• Task input:
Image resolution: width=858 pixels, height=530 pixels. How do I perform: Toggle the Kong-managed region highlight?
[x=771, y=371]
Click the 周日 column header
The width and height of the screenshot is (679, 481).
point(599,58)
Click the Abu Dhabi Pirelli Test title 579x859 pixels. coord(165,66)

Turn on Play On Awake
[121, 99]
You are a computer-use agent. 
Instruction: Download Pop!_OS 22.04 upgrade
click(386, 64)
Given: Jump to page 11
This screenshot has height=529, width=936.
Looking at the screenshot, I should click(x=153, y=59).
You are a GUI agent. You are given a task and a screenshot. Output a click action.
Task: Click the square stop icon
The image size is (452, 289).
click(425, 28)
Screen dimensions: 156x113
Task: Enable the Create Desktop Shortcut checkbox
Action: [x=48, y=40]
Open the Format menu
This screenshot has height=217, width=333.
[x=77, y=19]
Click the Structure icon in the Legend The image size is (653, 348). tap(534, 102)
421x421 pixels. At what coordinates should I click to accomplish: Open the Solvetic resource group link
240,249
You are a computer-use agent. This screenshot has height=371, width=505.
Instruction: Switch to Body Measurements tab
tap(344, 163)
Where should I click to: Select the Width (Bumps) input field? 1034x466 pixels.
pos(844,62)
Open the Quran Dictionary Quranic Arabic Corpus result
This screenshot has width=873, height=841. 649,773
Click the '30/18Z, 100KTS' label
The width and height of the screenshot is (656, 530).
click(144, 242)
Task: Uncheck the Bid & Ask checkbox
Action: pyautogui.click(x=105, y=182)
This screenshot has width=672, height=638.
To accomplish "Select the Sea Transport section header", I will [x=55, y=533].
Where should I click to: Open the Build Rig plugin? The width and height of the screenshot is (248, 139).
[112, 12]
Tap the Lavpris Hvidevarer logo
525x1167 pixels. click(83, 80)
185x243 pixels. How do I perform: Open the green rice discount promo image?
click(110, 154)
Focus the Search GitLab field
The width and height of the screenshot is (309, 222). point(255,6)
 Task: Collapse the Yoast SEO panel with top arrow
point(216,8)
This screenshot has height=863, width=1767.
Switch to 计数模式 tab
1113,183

• What the task asks: From the line with "Task: Click the square stop icon" to the end of the listing above, set down every line exactly as it appears, both ends included.

• Answer section:
Task: Click the square stop icon
The image size is (452, 289).
click(425, 28)
Screen dimensions: 156x113
Task: Enable the Create Desktop Shortcut checkbox
Action: [x=48, y=40]
Open the Format menu
This screenshot has height=217, width=333.
[x=77, y=19]
Click the Structure icon in the Legend The image size is (653, 348). tap(534, 102)
421x421 pixels. At what coordinates should I click to accomplish: Open the Solvetic resource group link
240,249
You are a computer-use agent. This screenshot has height=371, width=505.
Instruction: Switch to Body Measurements tab
tap(344, 163)
Where should I click to: Select the Width (Bumps) input field? 1034x466 pixels.
pos(844,62)
Open the Quran Dictionary Quranic Arabic Corpus result
This screenshot has width=873, height=841. 649,773
Click the '30/18Z, 100KTS' label
The width and height of the screenshot is (656, 530).
click(144, 242)
Task: Uncheck the Bid & Ask checkbox
Action: pyautogui.click(x=105, y=182)
This screenshot has width=672, height=638.
To accomplish "Select the Sea Transport section header", I will [x=55, y=533].
Where should I click to: Open the Build Rig plugin? The width and height of the screenshot is (248, 139).
[112, 12]
Tap the Lavpris Hvidevarer logo
525x1167 pixels. click(83, 80)
185x243 pixels. How do I perform: Open the green rice discount promo image?
click(110, 154)
Focus the Search GitLab field
The width and height of the screenshot is (309, 222). point(255,6)
 Task: Collapse the Yoast SEO panel with top arrow
point(216,8)
This screenshot has height=863, width=1767.
Switch to 计数模式 tab
1113,183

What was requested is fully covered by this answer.